**Task goal:**
Where the word "will" occurs in a line of the data, return the whole line.

**Data extracts:**
• • • •

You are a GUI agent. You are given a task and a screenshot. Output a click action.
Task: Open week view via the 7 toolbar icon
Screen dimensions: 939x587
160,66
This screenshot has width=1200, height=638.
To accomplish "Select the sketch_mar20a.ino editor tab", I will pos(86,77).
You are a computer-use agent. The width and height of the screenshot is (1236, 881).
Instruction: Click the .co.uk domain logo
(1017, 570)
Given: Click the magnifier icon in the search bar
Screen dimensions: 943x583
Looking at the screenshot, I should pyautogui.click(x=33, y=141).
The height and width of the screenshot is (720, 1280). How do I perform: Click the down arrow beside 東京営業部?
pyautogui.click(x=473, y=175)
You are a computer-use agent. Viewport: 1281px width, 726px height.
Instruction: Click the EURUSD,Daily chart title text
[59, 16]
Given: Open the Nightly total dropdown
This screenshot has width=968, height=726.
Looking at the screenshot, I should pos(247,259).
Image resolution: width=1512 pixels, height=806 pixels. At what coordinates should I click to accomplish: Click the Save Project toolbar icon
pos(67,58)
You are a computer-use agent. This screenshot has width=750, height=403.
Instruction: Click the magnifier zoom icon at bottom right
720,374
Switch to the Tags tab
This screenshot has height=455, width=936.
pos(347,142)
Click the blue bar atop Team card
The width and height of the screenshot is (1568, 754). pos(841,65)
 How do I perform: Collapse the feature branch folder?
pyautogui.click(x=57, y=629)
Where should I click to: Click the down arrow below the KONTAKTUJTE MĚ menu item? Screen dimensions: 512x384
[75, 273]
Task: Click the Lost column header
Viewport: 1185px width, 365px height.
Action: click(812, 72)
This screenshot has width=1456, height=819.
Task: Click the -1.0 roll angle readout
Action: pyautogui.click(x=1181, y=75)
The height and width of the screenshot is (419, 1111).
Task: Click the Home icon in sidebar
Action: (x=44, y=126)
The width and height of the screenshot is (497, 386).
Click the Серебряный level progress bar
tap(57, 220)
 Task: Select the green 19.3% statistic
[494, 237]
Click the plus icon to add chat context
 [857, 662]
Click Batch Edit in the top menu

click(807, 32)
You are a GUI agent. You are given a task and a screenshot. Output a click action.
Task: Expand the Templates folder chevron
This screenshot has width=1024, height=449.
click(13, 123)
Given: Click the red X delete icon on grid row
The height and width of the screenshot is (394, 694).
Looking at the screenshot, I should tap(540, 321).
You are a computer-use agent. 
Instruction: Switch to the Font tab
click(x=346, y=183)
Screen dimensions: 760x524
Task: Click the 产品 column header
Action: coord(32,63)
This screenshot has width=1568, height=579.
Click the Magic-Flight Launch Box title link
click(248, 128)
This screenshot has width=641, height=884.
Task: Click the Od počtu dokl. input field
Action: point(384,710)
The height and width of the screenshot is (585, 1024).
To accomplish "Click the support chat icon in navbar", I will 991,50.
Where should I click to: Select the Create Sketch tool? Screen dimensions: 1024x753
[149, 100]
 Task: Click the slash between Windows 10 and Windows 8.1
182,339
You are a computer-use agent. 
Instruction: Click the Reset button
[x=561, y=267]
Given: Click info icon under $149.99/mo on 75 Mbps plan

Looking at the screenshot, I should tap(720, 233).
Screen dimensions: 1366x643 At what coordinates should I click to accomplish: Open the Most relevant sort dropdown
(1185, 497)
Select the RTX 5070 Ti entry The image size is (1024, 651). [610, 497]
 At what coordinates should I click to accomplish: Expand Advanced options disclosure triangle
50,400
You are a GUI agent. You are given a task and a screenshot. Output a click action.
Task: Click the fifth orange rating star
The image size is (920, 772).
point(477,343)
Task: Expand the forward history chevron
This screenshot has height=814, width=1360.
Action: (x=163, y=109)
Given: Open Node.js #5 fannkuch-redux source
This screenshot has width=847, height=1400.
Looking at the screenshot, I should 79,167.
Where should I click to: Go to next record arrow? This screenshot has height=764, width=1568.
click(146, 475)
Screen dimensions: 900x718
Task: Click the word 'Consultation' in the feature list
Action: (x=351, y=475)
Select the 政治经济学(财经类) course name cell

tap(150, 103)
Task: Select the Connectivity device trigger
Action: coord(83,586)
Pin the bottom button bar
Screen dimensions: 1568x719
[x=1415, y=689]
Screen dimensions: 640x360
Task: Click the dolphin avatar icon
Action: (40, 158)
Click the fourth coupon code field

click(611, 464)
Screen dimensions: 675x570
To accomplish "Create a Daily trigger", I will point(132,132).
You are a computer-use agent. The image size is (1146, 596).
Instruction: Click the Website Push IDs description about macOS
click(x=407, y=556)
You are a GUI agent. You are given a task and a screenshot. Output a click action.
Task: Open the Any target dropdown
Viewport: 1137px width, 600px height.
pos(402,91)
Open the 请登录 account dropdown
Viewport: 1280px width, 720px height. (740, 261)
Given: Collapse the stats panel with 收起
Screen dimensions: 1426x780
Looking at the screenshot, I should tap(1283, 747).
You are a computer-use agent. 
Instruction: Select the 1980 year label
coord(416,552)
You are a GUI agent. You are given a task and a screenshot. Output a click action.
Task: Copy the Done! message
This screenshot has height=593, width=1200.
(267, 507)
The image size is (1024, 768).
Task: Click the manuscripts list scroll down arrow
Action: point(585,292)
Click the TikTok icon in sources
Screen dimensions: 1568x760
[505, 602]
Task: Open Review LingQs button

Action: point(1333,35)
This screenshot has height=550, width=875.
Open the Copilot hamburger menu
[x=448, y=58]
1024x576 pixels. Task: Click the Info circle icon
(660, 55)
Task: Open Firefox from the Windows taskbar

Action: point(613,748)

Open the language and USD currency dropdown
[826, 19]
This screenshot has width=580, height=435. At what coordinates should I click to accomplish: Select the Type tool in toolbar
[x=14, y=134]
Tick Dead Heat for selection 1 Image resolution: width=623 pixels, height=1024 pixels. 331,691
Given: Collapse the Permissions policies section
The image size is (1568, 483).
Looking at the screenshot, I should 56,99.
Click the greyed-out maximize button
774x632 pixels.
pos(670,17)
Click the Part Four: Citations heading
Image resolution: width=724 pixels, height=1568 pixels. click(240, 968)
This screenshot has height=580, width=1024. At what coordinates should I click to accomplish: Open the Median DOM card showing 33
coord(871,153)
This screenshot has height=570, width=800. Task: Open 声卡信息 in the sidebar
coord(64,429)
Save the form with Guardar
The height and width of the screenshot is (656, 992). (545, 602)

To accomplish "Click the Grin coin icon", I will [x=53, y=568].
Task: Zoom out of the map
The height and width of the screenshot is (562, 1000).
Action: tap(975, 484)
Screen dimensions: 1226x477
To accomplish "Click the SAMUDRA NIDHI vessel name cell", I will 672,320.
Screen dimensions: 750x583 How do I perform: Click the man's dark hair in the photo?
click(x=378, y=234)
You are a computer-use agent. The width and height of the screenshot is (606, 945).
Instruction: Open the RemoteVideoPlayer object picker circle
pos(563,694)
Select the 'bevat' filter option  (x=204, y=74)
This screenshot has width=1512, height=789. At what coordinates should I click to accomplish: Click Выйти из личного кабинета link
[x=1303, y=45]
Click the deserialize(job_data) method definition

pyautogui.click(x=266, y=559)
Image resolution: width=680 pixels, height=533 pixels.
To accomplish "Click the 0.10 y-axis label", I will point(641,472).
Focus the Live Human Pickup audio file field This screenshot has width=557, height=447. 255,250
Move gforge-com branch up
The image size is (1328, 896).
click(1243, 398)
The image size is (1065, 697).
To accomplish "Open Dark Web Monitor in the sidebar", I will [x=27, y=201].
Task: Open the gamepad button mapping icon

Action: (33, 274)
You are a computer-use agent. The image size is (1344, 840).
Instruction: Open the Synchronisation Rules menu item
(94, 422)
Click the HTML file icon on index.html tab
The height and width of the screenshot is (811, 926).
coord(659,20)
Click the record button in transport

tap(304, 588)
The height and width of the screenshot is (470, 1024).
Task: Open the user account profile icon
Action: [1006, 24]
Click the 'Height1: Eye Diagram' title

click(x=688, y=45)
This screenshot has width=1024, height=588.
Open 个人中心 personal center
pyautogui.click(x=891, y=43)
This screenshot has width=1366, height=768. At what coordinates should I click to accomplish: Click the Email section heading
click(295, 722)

• • • •

**Reply:**
To accomplish "Select the sketch_mar20a.ino editor tab", I will pos(86,77).
To accomplish "Click the support chat icon in navbar", I will 991,50.
To accomplish "Create a Daily trigger", I will point(132,132).
To accomplish "Click the Grin coin icon", I will [x=53, y=568].
To accomplish "Click the SAMUDRA NIDHI vessel name cell", I will 672,320.
To accomplish "Click the 0.10 y-axis label", I will point(641,472).
To accomplish "Open Dark Web Monitor in the sidebar", I will [x=27, y=201].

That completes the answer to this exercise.